**Exercise instructions:**
a) In the Stata forum thread, do statements (i) to (iii) agree with the text? (i) The error message treats 0 as a negative outcome. (ii) Post #3 says the "link(logit)" option tells Stata the outcome is a proportion. (iii) Post #4 suspects the proportions include negative values. Answer yes or no for each and quote the deciding words.
b) Name every Stata command that the Stata forum thread mentions. Leave out options such as family(), link() and nolabel.
c) Pick up the Stata forum thread about fitting a model to a proportion outcome right after its last sentence, and carry it on.

**Page text:**
Announcement

Collapse
No announcement yet.
X
  • Filter
  • Time
  • Show
Clear All
new posts

  • the results of melogit

    Hi, listers

    I want to fit a mixed-effect model and the dependent variable is a proportion. The code is:

    Code:
    meglm dependent_variable independent_variables:id:, family(binomial) link(logit)
    However, stata complained that:
    "outcome does not vary; remember:
    0 = negative outcome,
    all other nonmissing values = positive outcome "

    What should I do and How can I fit such a model with a continuous proportional dependent variable?
    Last edited by Patrick Fang; 25 Aug 2014, 18:42.

  • #2
    First do what Stata asked you to do: check the distribution of your dependent variable: if it is coded 1/2 instead of 0/1, for example, Stata will interpret that as meaning that everybody had a positive outcome. So run it again and then start with -tab dependent_variable if e(sample), nolabel-. If there are two different values but neither is zero, then you will have to -recode- your dependent variable. If there is only one value, you will need to find out what is wrong with your data, or why the outcome does not vary in the subset of the data having no missing values among the model variables.

    Comment


    • #3
      Well, the "link(logit)" option is telling it you have a 0/1 outcome, not a proportion. So that alone would explain your error. What family and link function are truly appropriate depends on the distribution of your outcome.

      Comment


      • #4
        I suspect that you have continuous proportions, all positive, such as 0.01 or 0.42. The command you have used doesn't support that kind of data.

        Comment


        • #5
          Originally posted by Clyde Schechter View Post
          First do what Stata asked you to do: check the distribution of your dependent variable: if it is coded 1/2 instead of 0/1, for example, Stata will interpret that as meaning that everybody had a positive outcome. So run it again and then start with -tab dependent_variable if e(sample), nolabel-. If there are two different values but neither is zero, then you will have to -recode- your dependent variable. If there is only one value, you will need to find out what is wrong with your data, or why the outcome does not vary in the subset of the data having no missing values among the model variables.

**Records:**
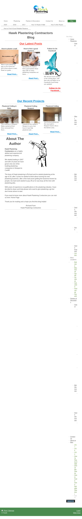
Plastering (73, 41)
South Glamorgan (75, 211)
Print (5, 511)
--
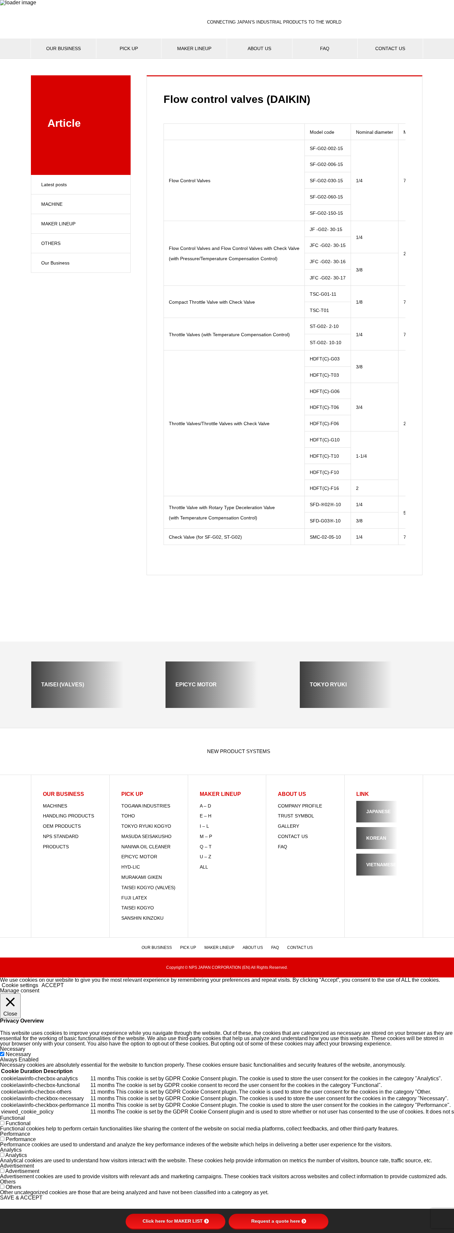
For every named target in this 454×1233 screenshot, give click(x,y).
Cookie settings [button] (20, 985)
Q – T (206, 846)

**Outputs for the tasks:**
a)
(i) Yes: "0 = negative outcome,"
(ii) No: "the "link(logit)" option is telling it you have a 0/1 outcome, not a proportion."
(iii) No: "I suspect that you have continuous proportions, all positive, such as 0.01 or 0.42."

b) melogit, meglm, tab, recode

c)
          Dr. Schechter and Dr. Earnhart ,thanks for your responses. I want to fit a model whose dependent variable is a proportion( between 0 and 1) . How can I fit this type of model?

          Comment


          • #6

            Dr. Schechter and Dr. Earnhart ,thanks for your responses. I want to fit a model whose dependent variable is a proportion( between 0 and 1) . How can I fit this type of model?

            Comment


            • #7
              Originally posted by Nick Cox View Post
              I suspect that you have continuous proportions, all positive, such as 0.01 or 0.42. The command you have used doesn't support that kind of data.
              Yes, Dr Cox, the dependent variable is continuous proportion.

              Comment


              • #8
                Well, if your dependent variable is a proportion that was actually arrived at by dividing a numerator by a denominator, then you want to get the numerator and denominator as variables and model with

                Code:
                melogit numerator independent_variables || id:, binomial(denominator)
                If you do not have, and cannot get, the actual numerator and denominator, then you will just have to treat the dependent_variable as an ordinary continuous variable. Your regression model will probably be based on -mixed-, and you may need to explore transformations of your dependent variable in order to get a sensible model, depending on the distribution of the dependent variable. And you should not expect the results to closely resemble what you would have gotten from a true logistic model based on the numerator and denominator because, for example, the cases where the denominator is large "carry more weight" in a logistic regression, whereas in an ordinary linear regression they will count the same as all other cases. (Yes, you can modify that by assigning weights, but the coherent way to assign weights would be based on the denominators, which you don't know if you are using this approach!) Not to mention scaling issues.

                Comment


                • #9
                  Dr. Schechter, I really appreciate your response.

                  Comment


                  • #10
                    You might explore Maarten Buis' -FMLOGIT- (SSC) which will allow modeling proportions, but doesn't include a multilevel flavor. Maarten will likely know far more about other options!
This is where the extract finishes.